▶ RAW RECORDS:
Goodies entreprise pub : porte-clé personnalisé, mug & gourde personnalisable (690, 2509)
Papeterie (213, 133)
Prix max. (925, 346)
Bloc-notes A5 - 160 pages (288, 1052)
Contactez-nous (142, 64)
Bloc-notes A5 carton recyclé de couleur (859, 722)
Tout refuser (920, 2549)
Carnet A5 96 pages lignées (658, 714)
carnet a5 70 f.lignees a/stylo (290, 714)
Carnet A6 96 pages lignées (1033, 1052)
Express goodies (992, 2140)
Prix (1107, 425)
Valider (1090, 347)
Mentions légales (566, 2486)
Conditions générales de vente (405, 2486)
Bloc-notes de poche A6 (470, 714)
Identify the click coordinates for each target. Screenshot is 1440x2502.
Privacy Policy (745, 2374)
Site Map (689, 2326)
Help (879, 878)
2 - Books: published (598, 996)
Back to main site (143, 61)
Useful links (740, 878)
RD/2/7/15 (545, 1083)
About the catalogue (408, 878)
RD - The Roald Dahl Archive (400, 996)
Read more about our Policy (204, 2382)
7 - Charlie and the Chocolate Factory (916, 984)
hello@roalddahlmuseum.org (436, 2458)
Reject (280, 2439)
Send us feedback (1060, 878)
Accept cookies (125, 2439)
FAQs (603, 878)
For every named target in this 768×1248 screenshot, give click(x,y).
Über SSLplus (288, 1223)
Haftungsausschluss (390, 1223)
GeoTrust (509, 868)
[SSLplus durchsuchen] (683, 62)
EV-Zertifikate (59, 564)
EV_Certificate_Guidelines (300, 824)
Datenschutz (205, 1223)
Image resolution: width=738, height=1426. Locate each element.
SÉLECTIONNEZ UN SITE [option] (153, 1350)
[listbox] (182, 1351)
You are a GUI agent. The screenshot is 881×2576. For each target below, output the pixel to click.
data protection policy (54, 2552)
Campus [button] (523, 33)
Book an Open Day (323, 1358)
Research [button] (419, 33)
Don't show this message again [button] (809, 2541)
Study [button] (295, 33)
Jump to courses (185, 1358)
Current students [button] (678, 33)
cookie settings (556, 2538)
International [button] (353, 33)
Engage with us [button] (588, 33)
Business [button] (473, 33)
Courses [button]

▶ WHAT TO PRODUCE:
Format the records above, from the line containing "About the catalogue (408, 878)" up to and including the line containing "Study [button] (295, 33)", as a Markdown table with two columns, Row and Entry. Number each line in Row, put the line itself in Entry, and leave out any blank lines.

▶ CORRECT ANSWER:
| Row | Entry |
|---|---|
| 1 | About the catalogue (408, 878) |
| 2 | RD - The Roald Dahl Archive (400, 996) |
| 3 | Read more about our Policy (204, 2382) |
| 4 | 7 - Charlie and the Chocolate Factory (916, 984) |
| 5 | hello@roalddahlmuseum.org (436, 2458) |
| 6 | Reject (280, 2439) |
| 7 | Send us feedback (1060, 878) |
| 8 | Accept cookies (125, 2439) |
| 9 | FAQs (603, 878) |
| 10 | For every named target in this 768×1248 screenshot, give click(x,y). |
| 11 | Über SSLplus (288, 1223) |
| 12 | Haftungsausschluss (390, 1223) |
| 13 | GeoTrust (509, 868) |
| 14 | [SSLplus durchsuchen] (683, 62) |
| 15 | EV-Zertifikate (59, 564) |
| 16 | EV_Certificate_Guidelines (300, 824) |
| 17 | Datenschutz (205, 1223) |
| 18 | Image resolution: width=738, height=1426. Locate each element. |
| 19 | SÉLECTIONNEZ UN SITE [option] (153, 1350) |
| 20 | [listbox] (182, 1351) |
| 21 | You are a GUI agent. The screenshot is 881×2576. For each target below, output the pixel to click. |
| 22 | data protection policy (54, 2552) |
| 23 | Campus [button] (523, 33) |
| 24 | Book an Open Day (323, 1358) |
| 25 | Research [button] (419, 33) |
| 26 | Don't show this message again [button] (809, 2541) |
| 27 | Study [button] (295, 33) |